Ranking/Progression in BJJ
Similar to other martial arts, progression in Jiu Jitsu is defined by a colored system of belts. Every student begins their Jiu Jitsu journey with a white belt regardless of age or any other prior martial arts experience. As Jiu Jitsu evolved, an additional belt system was implemented for practitioners under the age of sixteen. Practitioners who are sixteen years of age and older are qualified to move up in rank using the traditional belt system once they are ready for a promotion. Subsequent to the White belt, the traditional Jiu Jitsu belt colors are: Blue, Purple, Brown, and Black. In contrast to other martial arts, progression in Jiu Jitsu is oftentimes difficult due to it’s stricter promoting criteria. However, to reward a students their time, knowledge, and behavior, an instructor can award stripes. An instructor will usually promote a student to the next belt if the student has 4-5 stripes on their current belt. Overall, progressing in Jiu Jitsu may seem like a tedious process, but the time and dedication put onto the mat will have inevitably paid off once one achieves their Black belt.
Kids Ranking System
Kids Ranking System
As Jiu Jitsu skyrocketed in popularity, it was evident that a separate ranking system be incorporated due to the overflow of kids who began to practice the art. Being that children are still physically underdeveloped and unaware of their natural abilities, their belt system is a bit more complicated. This is to ensure a level playing field in competition, keep track of one’s progress, and accurately assess their knowledge. After white belt, the next colors are: Gray, Yellow, Orange, and Green. However, each belt has 3 subdivisions to achieve in order to advance to the next color belt. For instance, a child who has fulfilled the criteria for a white belt would be promoted to Gray/White belt first. When the student is due for another promotion, they would receive their solid Gray belt, and eventually a Gray/black belt to complete the final division of that belt color. After Gray/Black, a student would earn their Yellow belt and the cycle would continue until Green/Black belt is achieved. Also, it is important to keep in mind that a student cannot be promoted to the next belt unless they have stayed active with their current belt for at 8 months.
Adults Ranking System
Adults Ranking System
After training Jiu Jitsu for several months, students usually become eager to advance in belt and begin to take their training seriously. The minimum age to receive a Blue belt is sixteen, but there are a few exceptions. For example, if a student has significantly progressed in the kids belt system, they would automatically receive their Blue belt upon turning sixteen years old. This is because it is assumed that the student already has a wealth of knowledge as they have been practicing Jiu Jitsu for a longer period of time. An average person who starts training must usually have their White belt in Jiu Jitsu for at least 8 months in order to be promoted. To transition from Blue to Purple belt, one must have held their belt for a year and half. At this point, one who earns a Purple belt is eligible to start instructing a class of their own. Many practitioners say that if one makes it to their Purple belt, that they will eventually earn their Jiu Jitsu Black belt. This is because an overwhelming number of students stop training when they receive their Blue belt because of the longevity of progressing in Jiu Jitsu. To transition from Purple to Brown belt and Brown to Black belt, one must have held their previous belt for at least 1 year. In general, it takes most common practitioners 8 – 10 years to achieve a Black belt, however some prodigies have earned their Jiu Jitsu Black belt in 3-5 years. The minimum age to receive a Black belt is nineteen years old, which is beneficial for younger practitioners because higher level Black belts say that the Jiu Jitsu journey truly begins at the Black belt level.
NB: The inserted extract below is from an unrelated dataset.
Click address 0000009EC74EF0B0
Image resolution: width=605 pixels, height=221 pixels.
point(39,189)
In No-Gi Jiu Jitsu tournaments, a belt is not worn since the competition is contested in a rashguard, shorts, and/or tights. In place of being ranked by belt, competitors are divided into 3 categories: Beginner, Intermediate, and Advanced. For the Kids Jiu Jitsu ranking system, White belts are considered Beginners, Gray and Yellow belts are at the Intermediate level, and Orange and Green belts are categorized as Advanced competitors. In the Adult Jiu Jitsu ranking system, White belts are considered Beginners as well. Blue and Purple belts compete at the Intermediate level while Brown and Black belts compete as Advanced competitors. One of the only exceptions in No-Gi Jiu Jitsu tournaments are competitors who have prior experience in amateur wrestling. It is a controversial topic whether it’s fair for these experienced No-Gi grapplers to compete at the Beginner level or not. It is commonly suggested, and even mandatory at some Jiu Jitsu Tournaments, that wrestlers with 3-4 years of experience compete at the Intermediate or Advanced levels depending on how seasoned they are.